CiEvaluatePolicyInfoForCatalog (0x1800E0384 → 0x1800E4C58) 0.8057 Behavioral Feature-staged: new package-family-name RtlEqualUnicodeString check gated behind Feature_TrustedLaunchSysAppsOSCatalog__private_IsEnabledDeviceUsageNoInline + 0x40000 flag; old KappxValidateCatalogForTrustedLaunch path retained. 0xC00/0xC08/0xBF8 → 0xC20/0xC28/0xC18 is a struct-layout move. Not a delivered fix.
SbpParseSignatureDatabase (0x18000BDDC)SbpParseSignatureDatabaseFromBuffer (0x18001E1DC) 0.1828 Behavioral Parse logic refactored into a new helper (mispaired by the diff engine with I_MapFileHashes (0x180088580)); adds a third entry category and RtlULongLongMult defense-in-depth guards. Per-entry bounds checks unchanged; unpatched 32-bit-count arithmetic cannot overflow. Not a vuln fix.

» **RECORDS SHOWN**:
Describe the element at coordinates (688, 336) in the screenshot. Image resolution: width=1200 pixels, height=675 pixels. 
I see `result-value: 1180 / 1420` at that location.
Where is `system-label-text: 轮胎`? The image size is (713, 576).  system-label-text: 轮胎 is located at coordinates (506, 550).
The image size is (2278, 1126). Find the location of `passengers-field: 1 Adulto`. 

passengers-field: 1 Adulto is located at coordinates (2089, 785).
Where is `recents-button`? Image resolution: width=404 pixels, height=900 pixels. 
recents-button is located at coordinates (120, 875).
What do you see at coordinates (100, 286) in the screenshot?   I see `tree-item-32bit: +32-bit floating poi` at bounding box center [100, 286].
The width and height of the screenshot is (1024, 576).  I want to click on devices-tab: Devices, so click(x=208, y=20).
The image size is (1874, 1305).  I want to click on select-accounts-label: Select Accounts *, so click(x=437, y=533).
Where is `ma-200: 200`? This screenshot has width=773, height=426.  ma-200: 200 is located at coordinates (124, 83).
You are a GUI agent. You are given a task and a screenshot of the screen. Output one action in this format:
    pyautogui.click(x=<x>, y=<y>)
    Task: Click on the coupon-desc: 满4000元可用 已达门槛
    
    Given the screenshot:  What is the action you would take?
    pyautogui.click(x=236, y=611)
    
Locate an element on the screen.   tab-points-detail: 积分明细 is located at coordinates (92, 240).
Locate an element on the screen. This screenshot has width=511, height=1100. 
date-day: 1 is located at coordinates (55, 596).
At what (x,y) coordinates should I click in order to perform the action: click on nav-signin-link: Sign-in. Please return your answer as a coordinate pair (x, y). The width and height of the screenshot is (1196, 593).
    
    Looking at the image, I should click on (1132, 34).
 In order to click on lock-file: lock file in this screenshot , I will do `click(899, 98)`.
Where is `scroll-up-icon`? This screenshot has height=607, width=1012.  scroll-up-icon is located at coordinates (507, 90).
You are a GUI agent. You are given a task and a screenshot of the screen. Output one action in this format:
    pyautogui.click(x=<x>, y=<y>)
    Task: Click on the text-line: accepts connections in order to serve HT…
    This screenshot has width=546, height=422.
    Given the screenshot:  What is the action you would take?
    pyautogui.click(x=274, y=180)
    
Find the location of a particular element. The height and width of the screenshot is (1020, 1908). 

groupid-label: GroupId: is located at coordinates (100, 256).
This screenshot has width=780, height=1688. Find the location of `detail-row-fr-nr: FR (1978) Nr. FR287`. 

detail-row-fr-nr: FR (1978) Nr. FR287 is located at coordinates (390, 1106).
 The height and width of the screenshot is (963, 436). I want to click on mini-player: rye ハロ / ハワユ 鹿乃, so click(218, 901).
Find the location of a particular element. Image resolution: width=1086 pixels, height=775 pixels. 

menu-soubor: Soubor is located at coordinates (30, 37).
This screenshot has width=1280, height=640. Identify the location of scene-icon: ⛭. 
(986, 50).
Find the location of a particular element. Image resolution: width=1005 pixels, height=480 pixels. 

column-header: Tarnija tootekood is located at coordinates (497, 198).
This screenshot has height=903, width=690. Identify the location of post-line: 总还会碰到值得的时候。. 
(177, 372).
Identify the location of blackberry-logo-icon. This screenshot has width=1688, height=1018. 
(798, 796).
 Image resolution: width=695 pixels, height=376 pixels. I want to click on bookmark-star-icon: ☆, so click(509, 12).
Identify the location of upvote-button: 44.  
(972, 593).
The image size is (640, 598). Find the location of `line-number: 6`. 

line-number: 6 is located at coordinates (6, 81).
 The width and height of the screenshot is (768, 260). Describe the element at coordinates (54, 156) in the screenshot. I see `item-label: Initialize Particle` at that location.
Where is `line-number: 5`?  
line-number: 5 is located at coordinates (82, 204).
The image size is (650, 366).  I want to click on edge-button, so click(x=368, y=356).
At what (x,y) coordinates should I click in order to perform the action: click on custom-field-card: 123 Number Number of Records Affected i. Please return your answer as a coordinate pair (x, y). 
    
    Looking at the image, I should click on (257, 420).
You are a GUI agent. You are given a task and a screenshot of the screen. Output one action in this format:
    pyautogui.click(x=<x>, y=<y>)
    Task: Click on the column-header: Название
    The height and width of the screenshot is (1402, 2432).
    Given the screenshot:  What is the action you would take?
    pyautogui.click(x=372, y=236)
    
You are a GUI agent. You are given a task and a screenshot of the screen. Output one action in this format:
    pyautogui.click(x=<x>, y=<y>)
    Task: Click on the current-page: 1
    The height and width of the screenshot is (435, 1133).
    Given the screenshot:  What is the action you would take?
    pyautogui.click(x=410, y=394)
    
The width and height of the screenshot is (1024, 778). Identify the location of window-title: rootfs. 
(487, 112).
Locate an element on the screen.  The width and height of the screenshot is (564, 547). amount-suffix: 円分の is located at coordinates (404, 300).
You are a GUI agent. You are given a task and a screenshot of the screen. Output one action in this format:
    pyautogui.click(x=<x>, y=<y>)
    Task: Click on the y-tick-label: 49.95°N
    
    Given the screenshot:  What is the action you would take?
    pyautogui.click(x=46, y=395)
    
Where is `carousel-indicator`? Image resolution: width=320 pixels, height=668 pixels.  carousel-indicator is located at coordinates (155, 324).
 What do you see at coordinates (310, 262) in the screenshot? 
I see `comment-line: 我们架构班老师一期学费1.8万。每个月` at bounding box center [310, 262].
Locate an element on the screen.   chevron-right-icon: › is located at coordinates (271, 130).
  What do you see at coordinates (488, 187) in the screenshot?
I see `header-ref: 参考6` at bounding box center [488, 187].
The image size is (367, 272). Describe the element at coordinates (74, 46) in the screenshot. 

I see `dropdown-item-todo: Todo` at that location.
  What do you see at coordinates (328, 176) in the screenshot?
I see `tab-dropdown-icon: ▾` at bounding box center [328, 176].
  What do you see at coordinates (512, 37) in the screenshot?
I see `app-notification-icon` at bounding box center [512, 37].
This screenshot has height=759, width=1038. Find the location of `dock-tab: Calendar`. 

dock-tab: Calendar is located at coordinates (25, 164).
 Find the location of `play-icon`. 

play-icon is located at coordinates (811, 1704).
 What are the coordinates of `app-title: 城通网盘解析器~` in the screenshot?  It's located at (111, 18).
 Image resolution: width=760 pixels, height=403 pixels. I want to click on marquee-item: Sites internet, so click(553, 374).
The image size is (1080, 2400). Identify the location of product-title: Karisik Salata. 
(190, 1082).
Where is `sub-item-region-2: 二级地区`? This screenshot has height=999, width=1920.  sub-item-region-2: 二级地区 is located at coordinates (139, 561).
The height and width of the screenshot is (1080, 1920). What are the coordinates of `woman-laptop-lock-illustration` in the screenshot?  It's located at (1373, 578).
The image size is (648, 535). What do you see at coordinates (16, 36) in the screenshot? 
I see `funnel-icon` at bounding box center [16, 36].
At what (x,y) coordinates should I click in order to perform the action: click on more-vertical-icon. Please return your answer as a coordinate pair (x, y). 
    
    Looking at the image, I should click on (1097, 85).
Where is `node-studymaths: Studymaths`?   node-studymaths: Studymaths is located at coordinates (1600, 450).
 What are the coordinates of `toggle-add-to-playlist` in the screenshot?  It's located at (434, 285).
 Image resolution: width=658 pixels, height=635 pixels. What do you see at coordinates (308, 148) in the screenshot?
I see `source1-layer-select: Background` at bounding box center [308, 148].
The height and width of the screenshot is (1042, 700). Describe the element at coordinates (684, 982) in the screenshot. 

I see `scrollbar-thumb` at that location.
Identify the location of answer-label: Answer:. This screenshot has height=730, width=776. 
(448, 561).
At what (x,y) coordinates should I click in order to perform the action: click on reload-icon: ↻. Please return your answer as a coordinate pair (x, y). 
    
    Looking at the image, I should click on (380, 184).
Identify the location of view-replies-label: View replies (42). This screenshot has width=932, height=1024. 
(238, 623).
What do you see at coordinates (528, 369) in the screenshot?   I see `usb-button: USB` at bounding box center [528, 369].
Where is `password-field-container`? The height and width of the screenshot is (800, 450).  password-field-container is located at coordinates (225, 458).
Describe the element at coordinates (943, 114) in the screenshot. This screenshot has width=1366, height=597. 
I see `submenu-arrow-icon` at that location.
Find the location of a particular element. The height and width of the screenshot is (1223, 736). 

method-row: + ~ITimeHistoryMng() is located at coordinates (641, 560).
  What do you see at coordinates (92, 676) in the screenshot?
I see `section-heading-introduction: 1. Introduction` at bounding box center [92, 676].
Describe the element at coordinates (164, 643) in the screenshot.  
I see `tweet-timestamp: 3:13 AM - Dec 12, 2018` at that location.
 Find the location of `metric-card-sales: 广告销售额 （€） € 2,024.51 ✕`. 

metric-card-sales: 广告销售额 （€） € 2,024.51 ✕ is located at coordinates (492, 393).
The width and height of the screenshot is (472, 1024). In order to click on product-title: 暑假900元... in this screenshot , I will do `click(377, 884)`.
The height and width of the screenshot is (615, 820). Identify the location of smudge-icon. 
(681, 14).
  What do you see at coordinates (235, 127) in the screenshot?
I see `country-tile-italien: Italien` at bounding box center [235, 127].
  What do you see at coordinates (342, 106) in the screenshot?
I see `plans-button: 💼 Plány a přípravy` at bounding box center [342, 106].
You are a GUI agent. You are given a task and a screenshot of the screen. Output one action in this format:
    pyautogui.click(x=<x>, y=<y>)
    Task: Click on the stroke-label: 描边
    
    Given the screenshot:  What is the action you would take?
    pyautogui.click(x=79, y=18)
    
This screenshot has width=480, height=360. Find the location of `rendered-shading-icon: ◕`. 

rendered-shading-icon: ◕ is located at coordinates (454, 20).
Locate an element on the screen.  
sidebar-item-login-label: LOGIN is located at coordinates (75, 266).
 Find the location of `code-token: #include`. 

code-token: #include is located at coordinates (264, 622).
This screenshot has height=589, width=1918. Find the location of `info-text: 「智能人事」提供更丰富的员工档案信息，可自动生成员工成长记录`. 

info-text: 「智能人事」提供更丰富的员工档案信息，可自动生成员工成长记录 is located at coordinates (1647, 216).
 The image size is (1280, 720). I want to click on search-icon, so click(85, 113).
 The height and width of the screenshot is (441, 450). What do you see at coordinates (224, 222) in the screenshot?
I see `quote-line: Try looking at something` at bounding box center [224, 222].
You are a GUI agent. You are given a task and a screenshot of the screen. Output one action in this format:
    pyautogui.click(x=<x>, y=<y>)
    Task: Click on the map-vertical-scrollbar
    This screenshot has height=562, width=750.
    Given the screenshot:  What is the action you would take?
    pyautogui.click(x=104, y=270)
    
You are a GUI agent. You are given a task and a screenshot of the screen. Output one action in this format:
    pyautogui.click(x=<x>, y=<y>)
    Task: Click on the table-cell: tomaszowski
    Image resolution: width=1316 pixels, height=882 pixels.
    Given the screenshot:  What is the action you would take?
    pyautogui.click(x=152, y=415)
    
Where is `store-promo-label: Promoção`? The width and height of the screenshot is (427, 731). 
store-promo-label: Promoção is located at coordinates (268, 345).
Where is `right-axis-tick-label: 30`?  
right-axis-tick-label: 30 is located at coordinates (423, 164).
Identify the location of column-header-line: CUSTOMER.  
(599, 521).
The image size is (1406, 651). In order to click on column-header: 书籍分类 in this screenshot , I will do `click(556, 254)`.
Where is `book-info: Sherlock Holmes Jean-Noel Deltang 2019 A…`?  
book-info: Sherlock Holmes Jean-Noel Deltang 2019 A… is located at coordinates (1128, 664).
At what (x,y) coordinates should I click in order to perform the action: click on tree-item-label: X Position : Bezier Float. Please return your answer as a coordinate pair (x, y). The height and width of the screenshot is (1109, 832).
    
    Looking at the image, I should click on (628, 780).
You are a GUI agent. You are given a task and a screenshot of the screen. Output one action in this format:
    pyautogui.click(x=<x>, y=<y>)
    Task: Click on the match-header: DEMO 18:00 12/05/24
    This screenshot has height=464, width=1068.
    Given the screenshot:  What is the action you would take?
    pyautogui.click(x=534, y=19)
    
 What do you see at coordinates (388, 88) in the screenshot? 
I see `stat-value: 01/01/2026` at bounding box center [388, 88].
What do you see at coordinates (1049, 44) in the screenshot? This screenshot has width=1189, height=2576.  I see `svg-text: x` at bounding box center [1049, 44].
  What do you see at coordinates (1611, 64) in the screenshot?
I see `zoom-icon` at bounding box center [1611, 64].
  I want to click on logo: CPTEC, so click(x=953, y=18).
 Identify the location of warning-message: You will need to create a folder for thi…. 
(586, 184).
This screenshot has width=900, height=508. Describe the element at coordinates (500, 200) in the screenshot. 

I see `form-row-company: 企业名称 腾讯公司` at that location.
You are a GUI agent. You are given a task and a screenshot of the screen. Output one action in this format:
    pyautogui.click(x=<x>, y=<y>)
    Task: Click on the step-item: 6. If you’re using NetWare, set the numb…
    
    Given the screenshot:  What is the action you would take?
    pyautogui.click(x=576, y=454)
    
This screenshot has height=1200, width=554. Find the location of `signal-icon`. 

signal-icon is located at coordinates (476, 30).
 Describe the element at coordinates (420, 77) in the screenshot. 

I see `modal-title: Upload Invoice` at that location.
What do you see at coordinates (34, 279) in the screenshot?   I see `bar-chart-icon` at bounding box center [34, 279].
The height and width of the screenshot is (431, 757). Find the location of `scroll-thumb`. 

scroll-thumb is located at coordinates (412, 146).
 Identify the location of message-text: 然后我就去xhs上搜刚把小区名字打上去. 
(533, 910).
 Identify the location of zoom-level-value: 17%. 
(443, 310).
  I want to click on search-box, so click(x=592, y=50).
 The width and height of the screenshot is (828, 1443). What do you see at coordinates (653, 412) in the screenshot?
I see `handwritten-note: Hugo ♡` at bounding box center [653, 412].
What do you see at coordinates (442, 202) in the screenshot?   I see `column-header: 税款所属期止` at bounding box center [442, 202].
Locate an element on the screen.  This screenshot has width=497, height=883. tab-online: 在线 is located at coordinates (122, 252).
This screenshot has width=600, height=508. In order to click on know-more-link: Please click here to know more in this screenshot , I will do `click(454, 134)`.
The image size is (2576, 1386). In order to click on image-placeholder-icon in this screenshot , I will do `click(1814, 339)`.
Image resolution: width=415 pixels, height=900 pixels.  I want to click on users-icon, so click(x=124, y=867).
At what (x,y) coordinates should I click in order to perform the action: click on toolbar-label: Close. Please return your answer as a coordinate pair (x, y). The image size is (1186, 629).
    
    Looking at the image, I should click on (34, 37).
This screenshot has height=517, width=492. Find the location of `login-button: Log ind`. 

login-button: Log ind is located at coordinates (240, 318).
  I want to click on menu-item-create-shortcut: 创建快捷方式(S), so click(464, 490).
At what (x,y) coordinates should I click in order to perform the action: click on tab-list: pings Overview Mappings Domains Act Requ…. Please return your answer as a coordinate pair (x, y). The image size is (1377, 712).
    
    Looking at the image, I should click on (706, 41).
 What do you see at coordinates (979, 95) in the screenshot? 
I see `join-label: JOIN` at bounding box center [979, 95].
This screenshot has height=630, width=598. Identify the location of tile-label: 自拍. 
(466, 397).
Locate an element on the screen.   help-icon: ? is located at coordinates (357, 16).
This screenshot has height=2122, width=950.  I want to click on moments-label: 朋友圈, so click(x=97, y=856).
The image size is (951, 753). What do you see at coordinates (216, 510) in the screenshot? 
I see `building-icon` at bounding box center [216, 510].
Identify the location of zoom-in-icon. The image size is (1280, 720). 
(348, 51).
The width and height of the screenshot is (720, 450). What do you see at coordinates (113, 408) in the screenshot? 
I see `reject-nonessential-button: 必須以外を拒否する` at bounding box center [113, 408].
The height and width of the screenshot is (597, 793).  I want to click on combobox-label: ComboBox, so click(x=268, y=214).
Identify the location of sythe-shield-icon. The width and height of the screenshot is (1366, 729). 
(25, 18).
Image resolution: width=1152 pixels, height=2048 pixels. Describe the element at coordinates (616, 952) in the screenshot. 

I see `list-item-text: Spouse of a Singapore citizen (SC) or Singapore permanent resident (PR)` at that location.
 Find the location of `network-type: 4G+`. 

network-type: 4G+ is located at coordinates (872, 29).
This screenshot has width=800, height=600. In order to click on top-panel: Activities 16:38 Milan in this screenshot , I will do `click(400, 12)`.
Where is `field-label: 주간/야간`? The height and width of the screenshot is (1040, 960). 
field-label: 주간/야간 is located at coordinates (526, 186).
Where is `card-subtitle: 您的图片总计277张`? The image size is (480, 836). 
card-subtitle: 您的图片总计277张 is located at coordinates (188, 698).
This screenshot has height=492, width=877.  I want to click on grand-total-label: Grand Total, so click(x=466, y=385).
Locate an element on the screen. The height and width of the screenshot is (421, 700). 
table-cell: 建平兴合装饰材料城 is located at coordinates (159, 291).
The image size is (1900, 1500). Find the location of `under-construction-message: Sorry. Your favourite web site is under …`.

» **EXERCISE SET**:
#1 Output the part of the binary diff notes between "CiEvaluatePolicyInfoForCatalog (0x1800E0384 →" and "a delivered fix.", inclusive.
#2 Finish out the next part of the binary diff notes, starting after their last line.
The records are separate material and are not part of the binary diff notes.

» **REPLIES**:
#1
CiEvaluatePolicyInfoForCatalog (0x1800E0384 → 0x1800E4C58) 0.8057 Behavioral Feature-staged: new package-family-name RtlEqualUnicodeString check gated behind Feature_TrustedLaunchSysAppsOSCatalog__private_IsEnabledDeviceUsageNoInline + 0x40000 flag; old KappxValidateCatalogForTrustedLaunch path retained. 0xC00/0xC08/0xBF8 → 0xC20/0xC28/0xC18 is a struct-layout move. Not a delivered fix.

#2
CipFindFileHash (sub_1800D9CDC) 0.9142 Behavioral Threads sub_1800196ec() (feature/capability check) into dispatch loop; adds handling for +0xc20/+0xc28 fields. Extends framework, not a direct vuln fix.
CipMinCryptToAuthRoot2 (sub_180054C04) 0.7953 Behavioral Adds arg5 output for cert verification status; new EKU validation gating via sub_180018df8(); new cert policy validator sub_1800d2b90 replacing sub_1800cf570.
CipValidateEndpointSecPolicyFile (sub_180058470) 0.8031 Behavioral PE signature file read path gated by sub_180018df8(); new sub_1800599a0 alternate path; new parsing helpers.
CipShouldRevalidateForPolicyChange (sub_1800675E4) 0.5609 Cosmetic Address-range helper swaps global range-boundary variable (data_180043370 → data_180045368) and simplifies conditionals — build-time symbol move only.

Cosmetic/register-allocation differences (typical across all functions): reordering of mov/xor prologues, setcc/cmovcc rewrites, stack slot relocation of locals (var_58, var_b8, var_c8, etc.), and conversion of while(true)+break into do/while. None of these affect control flow at a security boundary beyond what's noted above.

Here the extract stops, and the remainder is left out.